Une petite contribution ?

Chroniques DVD
17
Aoû
1999

Les étoiles évaluent le plaisir ressenti à la découverte des œuvres, rien à voir avec une quelconque note !

Genre : fresque à charge

Scénar : l’Écosse, déjà mise à contribution pour la guerre en France, va voir sa noblesse corrompue et son peuple écrasé plus encore sous les impôts et les humiliations afin que le roi d'Angleterre assoie sa puissance au vu et au su de tous, en particulier de la France qui domine cette Europe du XIIIème siècle. Le rétablissement du droit de cuissage, quasiment le plan d'extinction du peuple écossais à long terme, se voit remis au goût du jour par un roi cruel et calculateur, Édouard Ier. Déjà en 1280, le roi d'Écosse mort sans descendance avait inspiré Édouard à convier les chefs de clan pour les massacrer et s'emparer du pouvoir et d’écraser les révoltes. William Wallace est recueilli par son oncle, un guerrier lettré qui lui apprendra à la fois le latin mais aussi le combat, c’est grâce à son ingéniosité que les anglais sont défaits à Sterling (1297) à la suite de quoi il est même nommé chevalier. Mais la noblesse, fidèle à elle-même, continue de conspirer (le vieux Bruce est un opportuniste qui engage son fils Robert, espoir de Wallace, à soutenir la rébellion pendant que lui la réprouve officiellement auprès des grands, et à jouer la neutralité afin de garder la main sur les terres). Wallace décide lui d'attaquer carrément l'Angleterre mais avec des ennemis face à lui et derrière lui, pourra-t-il libérer le pays qu'il chérit ?

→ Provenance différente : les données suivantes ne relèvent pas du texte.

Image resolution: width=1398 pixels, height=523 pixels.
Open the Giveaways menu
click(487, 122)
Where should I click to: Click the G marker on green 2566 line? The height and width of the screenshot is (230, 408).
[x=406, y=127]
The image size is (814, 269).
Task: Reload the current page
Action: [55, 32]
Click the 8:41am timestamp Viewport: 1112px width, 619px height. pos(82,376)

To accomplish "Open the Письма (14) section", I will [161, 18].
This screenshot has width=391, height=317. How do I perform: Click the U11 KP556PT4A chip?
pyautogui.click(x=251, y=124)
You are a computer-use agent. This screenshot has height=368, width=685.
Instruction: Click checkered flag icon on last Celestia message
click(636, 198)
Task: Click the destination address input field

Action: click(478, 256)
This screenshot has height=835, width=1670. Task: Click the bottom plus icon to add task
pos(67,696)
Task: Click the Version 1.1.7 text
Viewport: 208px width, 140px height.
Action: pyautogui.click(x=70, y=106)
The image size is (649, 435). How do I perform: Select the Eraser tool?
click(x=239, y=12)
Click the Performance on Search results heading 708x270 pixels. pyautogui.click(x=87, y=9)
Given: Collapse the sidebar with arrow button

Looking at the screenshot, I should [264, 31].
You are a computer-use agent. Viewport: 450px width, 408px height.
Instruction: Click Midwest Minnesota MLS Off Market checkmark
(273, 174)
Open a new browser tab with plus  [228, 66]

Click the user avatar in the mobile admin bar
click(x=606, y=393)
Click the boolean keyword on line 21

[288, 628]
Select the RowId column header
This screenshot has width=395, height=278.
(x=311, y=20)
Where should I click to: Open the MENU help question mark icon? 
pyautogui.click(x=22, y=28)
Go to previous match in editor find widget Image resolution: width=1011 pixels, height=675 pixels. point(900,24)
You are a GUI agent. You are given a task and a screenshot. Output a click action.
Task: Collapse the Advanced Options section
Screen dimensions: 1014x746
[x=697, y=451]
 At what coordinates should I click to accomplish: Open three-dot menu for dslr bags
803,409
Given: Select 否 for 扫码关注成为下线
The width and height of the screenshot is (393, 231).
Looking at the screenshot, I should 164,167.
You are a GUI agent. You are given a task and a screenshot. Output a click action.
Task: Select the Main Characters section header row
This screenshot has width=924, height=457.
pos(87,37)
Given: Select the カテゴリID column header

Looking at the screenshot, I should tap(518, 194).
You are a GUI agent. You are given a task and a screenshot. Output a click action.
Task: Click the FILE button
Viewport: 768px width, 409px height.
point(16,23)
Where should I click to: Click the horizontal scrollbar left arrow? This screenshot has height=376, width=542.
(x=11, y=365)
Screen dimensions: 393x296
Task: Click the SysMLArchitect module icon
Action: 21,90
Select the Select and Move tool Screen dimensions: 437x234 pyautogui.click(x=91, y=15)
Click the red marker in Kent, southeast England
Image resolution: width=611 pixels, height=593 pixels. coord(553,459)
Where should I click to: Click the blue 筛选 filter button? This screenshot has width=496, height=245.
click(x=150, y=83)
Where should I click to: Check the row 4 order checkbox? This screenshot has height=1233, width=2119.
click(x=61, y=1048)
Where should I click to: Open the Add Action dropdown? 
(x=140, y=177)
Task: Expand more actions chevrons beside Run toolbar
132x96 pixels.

Un petit survol des paysages magnifiques de l'Écosse accompagné bien sûr de cornemuse pour mettre en train (on croirait la musique de James Horner rêvée en même temps que le reste…) et c'est parti pour une des plus grandes fresques du milieu des années 1990 qui va relancer le film historique pendant un moment, on en attendait pas autant d’un acteur réalisateur qui n'avait commis jusque-là qu'un seul film somme toute assez modeste malgré ses sincères qualités 1. Braveheart, c'est fatalement un tour de force à réaliser avec ces tonnes de figurants mais aussi la saga à l'ancienne, avec un héros incorruptible touché par le malheur (sa promise est assassinée par l'occupant) qui s'entoure de tout un peuple pour défier les puissants qui se servent d’eux comme des pions, d'un peuple qui du coup n'a plus rien à perdre quand il faut pique prendre face à des personnages ignobles pour forcer le trait et motiver troupes et public dans des combats brutaux qu'on ne pouvait imaginer autrement face aux chantres de la lâcheté politique, ceux qui détiennent le pouvoir au détriment de ceux qui se battent, souvent de basse extraction mais avec au cœur un véritable amour d'un pays. Que les gens qui exercent le pouvoir soient à jamais maudits d'avoir pour seul rôle de tuer la liberté de chacun des animaux qui est en nous, et de diviser pour seulement régner.

Ajoutons que si « l’Histoire est toujours écrite par ceux qui ont pendu les héros », celle-ci, narrée par la voix du personnage de Robert the Bruce, ne lésine pas avec les images dures, dès le départ on sait qu'on aura affaire à une biographie qui ne prendra pas de gants malgré la très (trop ?) dose de romance (Sophie Marceau est sauf erreur la plus belle femme du monde après Diana Riggs, son rôle s’éloigne un gros poil de la vérité historique, entre autres voyantes boulettes). Mais on n’est pas la pour faire une reconstitution docte ou exacte mais bien pour faire vibrer les salles - particulièrement les écossaises, non ? - et ça marche à donf de chez donf avec des scènes absolument superbes comme cette petite fille qui vient offrir le chardon au jeune Wallace, deux enfants merveilleusement beaux, la scène du mariage nocturne est juste sublime tout comme celle où l’épouse accepte son sort et enjoint l’époux de ne point étriper l’anglais qui provoquerait forcément l’incendie du village et un massacre de plus…), d’autres sont plus drôles (puisque l'anglais interdit le maniement des armes, les écossais s'entraînent avec des pierres, ce qui donne lieu à une scène cocasse) ou plus brutales comme on l’a déjà dit. Comment ne pas se laisser embarquer par ce souffle d'aventure et de romantisme, que de frissons et de soupirs se laisse-t-on aller à ressentir…

N’est-ce pas le but de ce genre de film qui se faisait rare depuis quelques années avant ?

Bonus : bande-annonce

1 voir L’Homme sans visage de Mel Gibson (avec Nick Stahl, Margaret Whitton, Fay Masterson…) 1993.